As mentioned earlier, we pass in the Validations array as well as the name of the JSLib that should be used to generate the JS statements. We then get the appropriate composed ClientScriptWriter (theScriptWriter) and ask it to generate our JS for us. You'll notice that the ClientScriptWriter has three methods to aid in this generation:

  • generateScriptHeader(), which generates any JS statements that need to appear at the top of the JS block.
  • generateScriptFooter(), which generates any JS statements that need to appear at the bottom of the JS block.
  • generateValidationScript(), which generates the JS necessary to implement a single validation rule.

That last method, generateValidationScript(), is called for each validation rule found in the Validations array that was passed into the method.

Finally, we wrap the entire JS block in a script tag, so it's ready to be inserted into our document.

The last pieces of the puzzle are the concrete ClientRuleScripter objects. Let's take a look at the generateValidationScript() method in a concrete ClientScriptWriter to see how it interacts with the concrete ClientRuleScripter objects:

view plain print about
1<cffunction name="generateValidationScript" returntype="any"
2    access="public">

3    <cfargument name="validation" type="any" required="yes" />
5    <cfset var theScript = "" />
7    <cfif arguments.validation.ValType EQ "required"
8        OR NOT
9        (StructKeyExists(arguments.validation.Parameters,"ClientCondition")
10        OR
11        StructKeyExists(arguments.validation.Parameters,"DependentPropertyName"))
12        >

13        <cfset theScript =
14            variables.RuleScripters[arguments.validation.ValType].generateValidationScript(arguments.validation) /

15    </cfif>
17    <cfreturn theScript />

For the most part all we're doing here is asking the appropriate composed ClientRuleScripter object to generate the JS statements for the validation rule struct that was passed in as an argument. The reason for the extra code in the cfif is that, with this particular JS library implementation, we can only generate conditional validations for required rule types. On the server side it's possible to have any validation type be conditional. Realistically I cannot think of many use cases for conditions on validation types other than required, but it is possible on the server-side.

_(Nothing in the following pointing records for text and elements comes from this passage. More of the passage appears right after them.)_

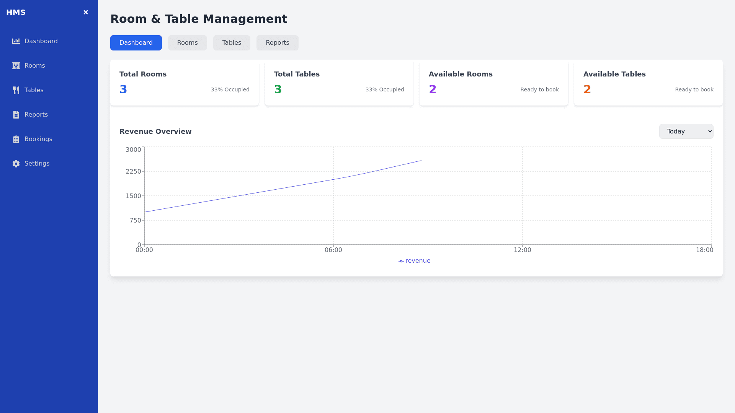Open the Today time range dropdown
This screenshot has height=413, width=735.
[x=686, y=131]
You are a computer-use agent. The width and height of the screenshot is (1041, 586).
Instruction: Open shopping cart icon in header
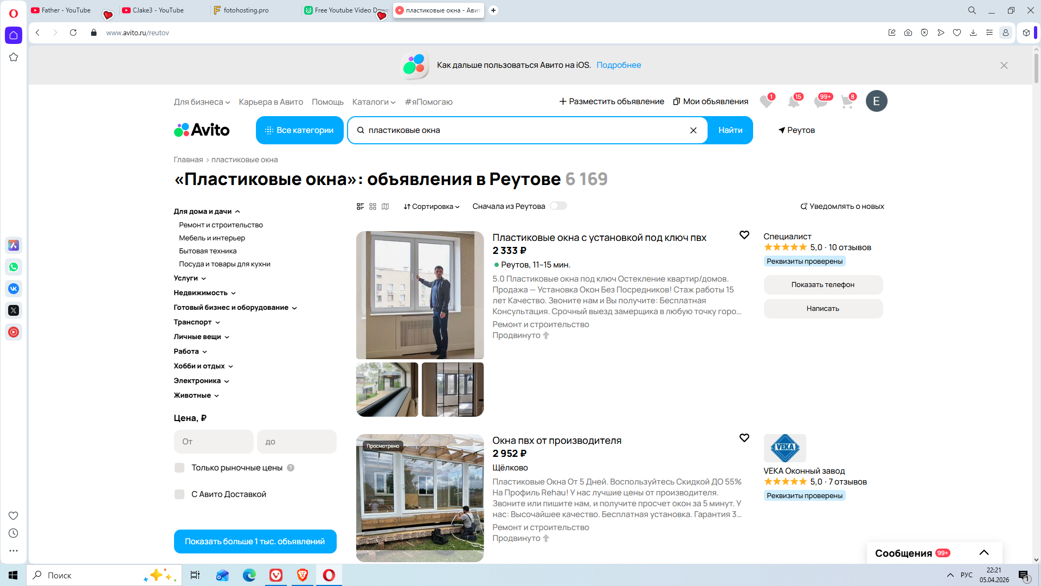coord(847,101)
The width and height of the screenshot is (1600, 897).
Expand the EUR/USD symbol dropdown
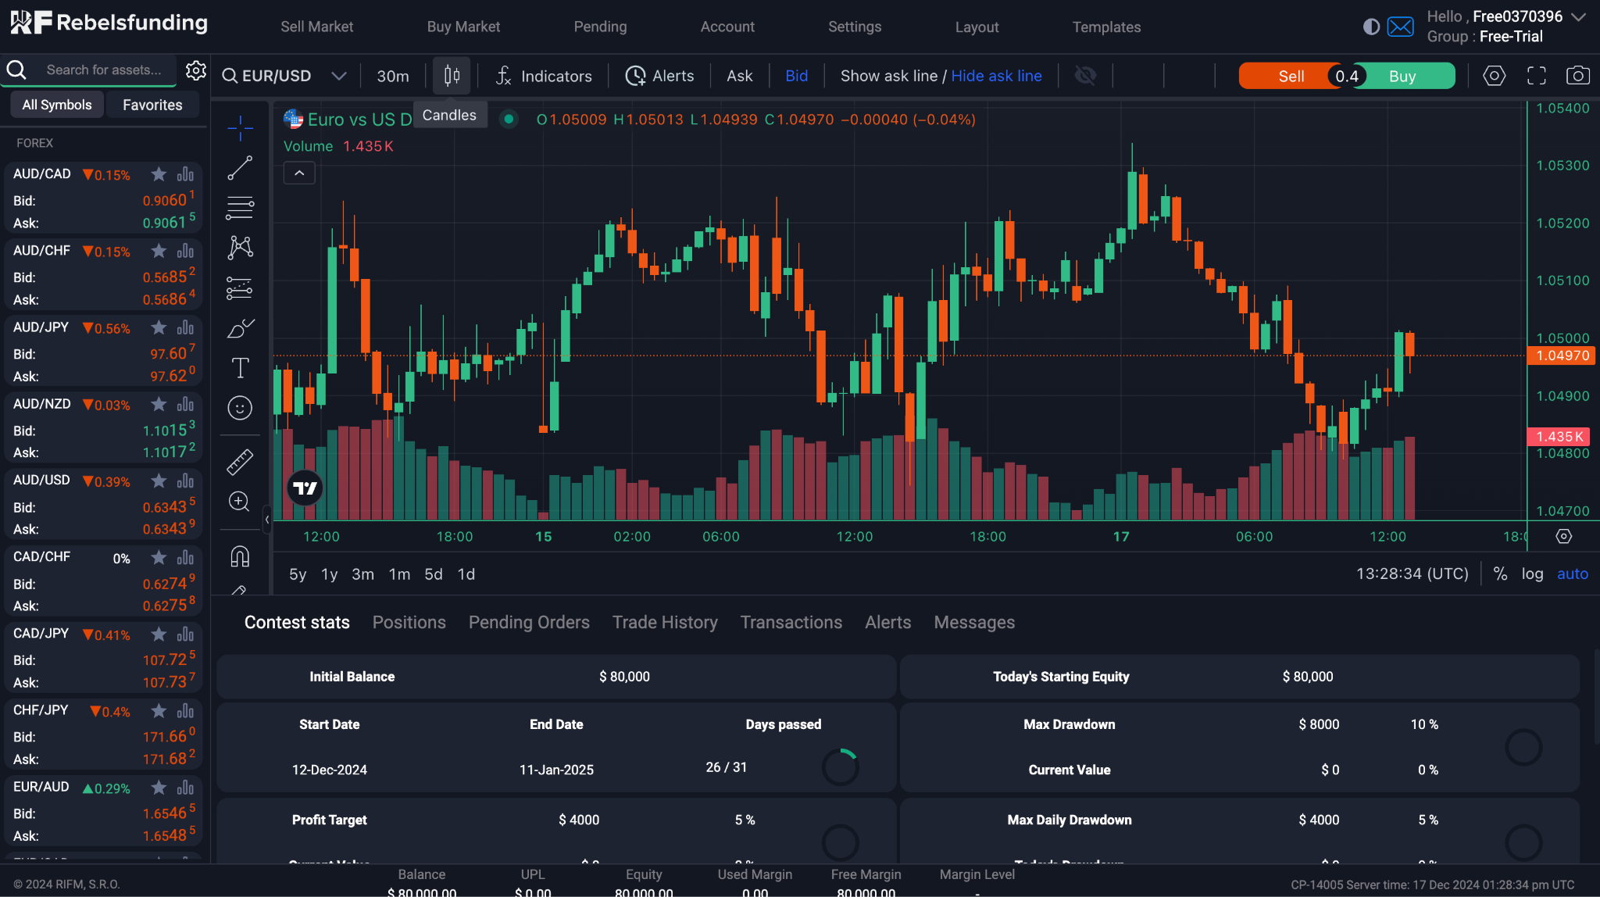338,76
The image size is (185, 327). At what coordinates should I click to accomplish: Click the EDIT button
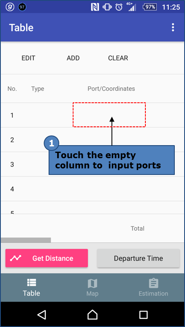click(29, 58)
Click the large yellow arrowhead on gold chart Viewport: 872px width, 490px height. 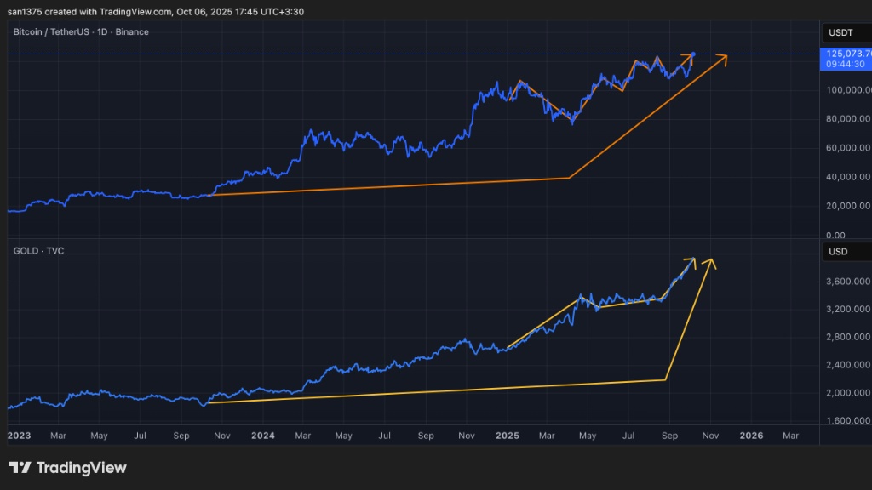[x=709, y=262]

The generateValidationScript() method inside a concrete ClientRuleScripter object simply returns the JS statements necessary to implement that rule. I am using yet another abstract object, an abstract ClientRuleScripter, which forms the base of each concrete ClientRuleScripter object, but the only reason I'm doing that is to eliminate duplication of code when generating the JS validations. I left it off the diagram because I figured it was already crowded enough, and it doesn't really have anything to do with the framework itself.

A Fork in the Road

Whew, that finishes my explanation of the design of this object oriented validation framework. I think that the code base is just about ready to be shared with interested parties. I realize at this point that I need to make a decision about what to write about in future blog posts. Obviously I still have a lot of material that I can cover, all of which I do intend to cover over time. I think that this material can be divided into two categories:

  1. How I've implemented the design. That is, the actual code that I wrote, along with an explanation of that code.
  2. How to implement the framework in an existing model. That is, what would a developer do to integrate the framework with an existing model.

I'd like to throw this question out there for anyone that is interested. Which would you prefer to see? If you care either way, please either leave a comment or feel free to email me directly.

I would vote for examples of how to use it, then after seeing exactly 'what' it does, the 'how' will make more sense
# Posted By doug s | 10/21/08 11:10 AM
Good point Doug. I've released the code so I definitely think it makes sense to do a few "how to" posts at this point.